Bir kulübecik hükmünde bulunan, içerisinde oturduğun cisim kafesine bak. Senin o kulübenin duvarlarına asılan icad silsilelerinden, hilkatin mu’cizelerinden ve harika sanatlarından, kulübeden hârice uzatılan ihtiyaç ellerinden ve pencerelerinden yükselen ah, oh ve eninler, lisan-ı haliyle istenilen yardımlarından anlaşılır ki, o kulübeyi müştemilâtıyla beraber yaratan Hâlık’ın o âh u enînleri işitir, şefkat ve merhamete gelir, hâcât ve âmâlin ne varsa, taht-ı taahhüde alır. Zira, sineğin kafasındaki o küçük küçük hüceyratın nidalarına “Lebbeyk!” söyleyen o Sâni-i Semî’ ve Basîr’in senin duâlarını işitmemesi ve o duâlara müsbet cevaplar vermemesi imkân ve ihtimali var mıdır?
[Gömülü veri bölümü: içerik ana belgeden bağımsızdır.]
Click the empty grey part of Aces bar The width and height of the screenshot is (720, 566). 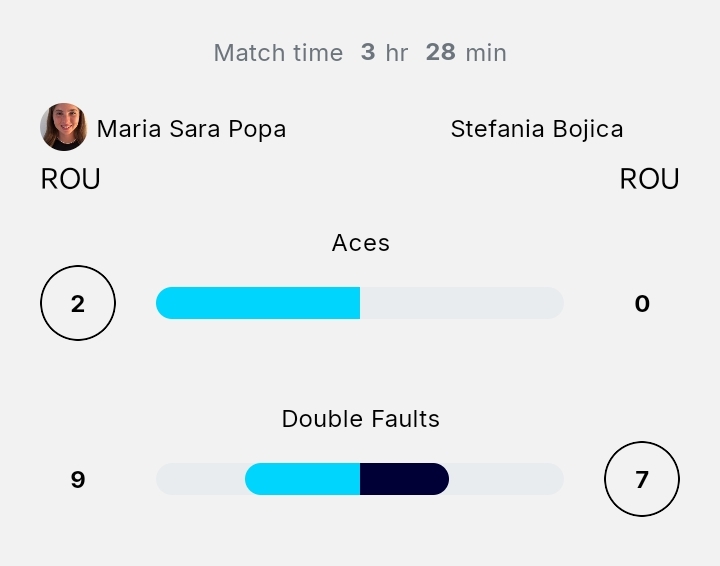(x=462, y=303)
Binaenaleyh, ey bu küçük hüceyrelerden mürekkeb ve “ene” ile tabir edilen hüceyre-i kübra! O kulübeciğin, küçüklüğüyle beraber, dolu olduğu harika icadlarını gör, imana gel. Ve “Yâ İlâhî, yâ Rabbî, yâ Hâlıkî, yâ Musavvirî, yâ Mâlikî ve yâ Men Lehü’l-Mülkü ve’l-Hamd! Senin mülkün ve emanetin ve vedian olan şu kulübecikte misafirim, mâlik değilim” de, o bâtıl temellük dâvâsından vazgeç. Çünkü o temellük dâvâsı insanı pek elîm elemlere maruz bırakır.
Nükte
Arkadaş!
İman, bütün eşya arasında hakikî bir uhuvveti, irtibatı, ittisali ve ittihad rabıtalarını tesis eder. Küfür ise bürudet gibi, bütün eşyayı birbirinden ayrı gösterir ve birbirine ecnebi nazarıyla baktırır. Bunun içindir ki, mü’minin ruhunda adavet, kin, vahşet yoktur; en büyük bir düşmanıyla, bir nevi kardeşliği vardır. Kâfirin ruhunda hırs, adavet olduğu gibi, nefsini iltizam ve nefsine itimadı vardır. Bu sırra binaendir ki, dünya hayatında bazen galebe kâfirlerde olur.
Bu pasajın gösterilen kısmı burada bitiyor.